In 2010, Couric was awarded an Alfred I. duPont Award for her interview with Republican vice presidential candidate Sarah Palin. The CBS Evening News with Katie Couric was awarded a second duPont for a series she conceived on the impact of the recession on children in America. She also received an Emmy for Outstanding Interview for her profile of Captain Chesley “Sully” Sullenberger, entitled “Saving Flight 1549.”

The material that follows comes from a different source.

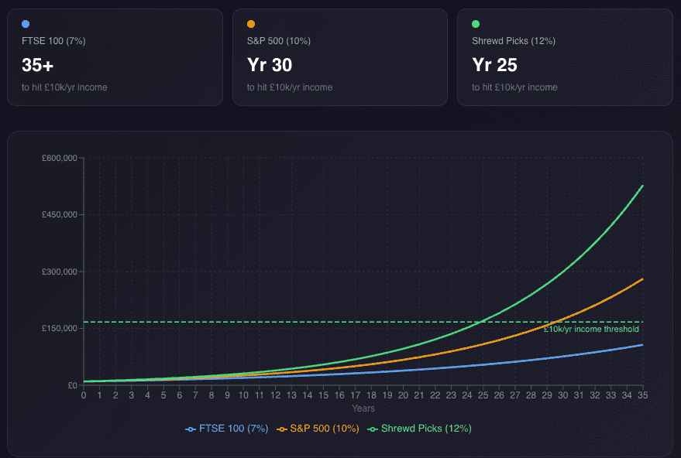Click the blue FTSE 100 legend marker icon

coord(191,429)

After losing her husband, Jay Monahan, to colon cancer in 1998, Couric became a public leader in the fight against the country’s second largest cancer killer. In March 2000, she launched the National Colorectal Cancer Research Alliance (NCCRA) with the Entertainment Industry Foundation (EIF) and cancer activist Lilly Tartikoff to fund cutting-edge research in colorectal cancer and generate awareness about the life-saving value of screening. She is also a co-founder of Stand Up To Cancer (SU2C), an organization that has raised nearly $200 million in funds to accelerate research that can get new therapies to patients quickly. In May 2008, she and several other network news anchors participated in the first SU2C broadcast, an unprecedented effort that culminated in a one-hour, commercial-free, primetime program on ABC, CBS, and NBC in September 2008.

Following her on-air colonoscopy in 2000, a scientifically documented 20% increase in the number of colonoscopies performed across the country was dubbed “The Couric Effect” by researchers at the University of Michigan. Her series on colon cancer received the George Foster Peabody Award and led to a 2001 RTNDA-Edward R. Murrow Award for Overall Excellence for NBC News.

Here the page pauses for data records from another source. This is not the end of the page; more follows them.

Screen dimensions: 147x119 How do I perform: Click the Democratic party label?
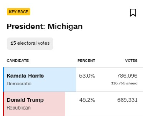click(x=19, y=84)
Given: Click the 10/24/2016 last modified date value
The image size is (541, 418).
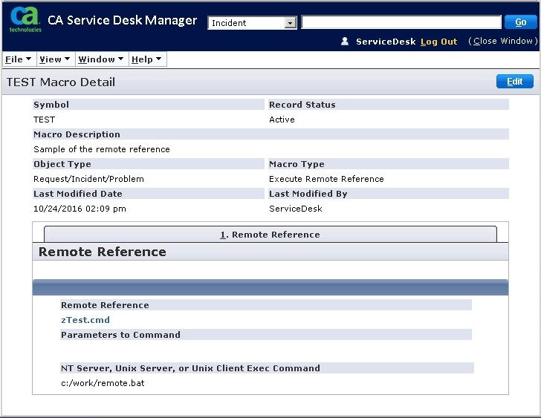Looking at the screenshot, I should [x=80, y=209].
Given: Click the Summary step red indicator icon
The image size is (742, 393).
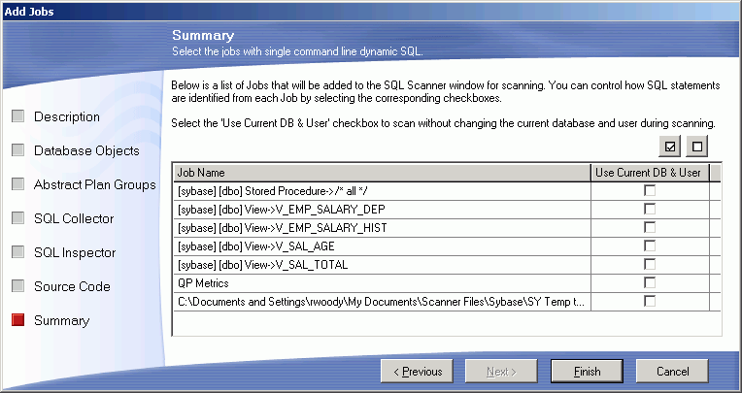Looking at the screenshot, I should click(18, 320).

Couric helped co-found The Jay Monahan Center for Gastrointestinal Health at NewYork-Presbyterian Hospital/Weill Cornell Medical Center. The Monahan Center, which opened in March 2004, provides a comprehensive, fully integrated multi-disciplinary program, stressing education and prevention in addition to diagnosis and treatment of gastrointestinal cancers. The Monahan Center’s mission focuses on the seamless coordination of all needed care for patients and their families facing the difficult diagnosis of gastrointestinal cancer. As part of her work to generate funds for both the Center and the nine scientists whose research the NCCRA supports, Katie has hosted three extremely successful benefits.

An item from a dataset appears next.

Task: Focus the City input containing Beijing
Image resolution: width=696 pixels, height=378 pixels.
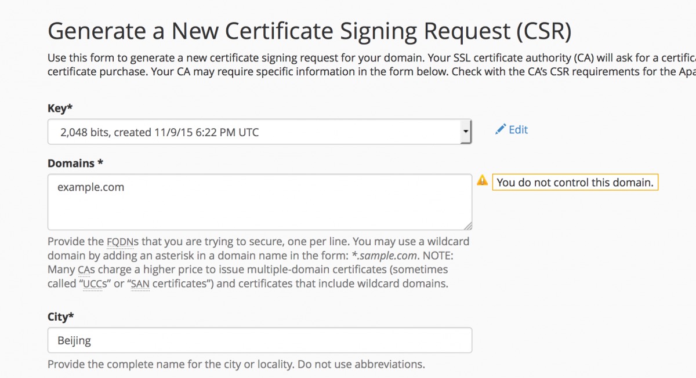Action: (x=259, y=340)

Couric began her broadcast journalism career as a desk assistant at ABC News in Washington, D.C. in 1979. Over the next 10 years, she worked as an assignment editor, associate producer, producer, and political correspondent for CNN, and reported for WTVJ in Miami, Florida and WRC-TV in Washington, D.C., before joining NBC News in 1989 as deputy Pentagon reporter. In June 1990, she was named NBC’s first national correspondent.

Born in Arlington, Virginia, Katie graduated with honors from the University of Virginia in 1979 with a bachelor’s degree in English and a focus on American Studies. She lives in New York with her husband, John Molner.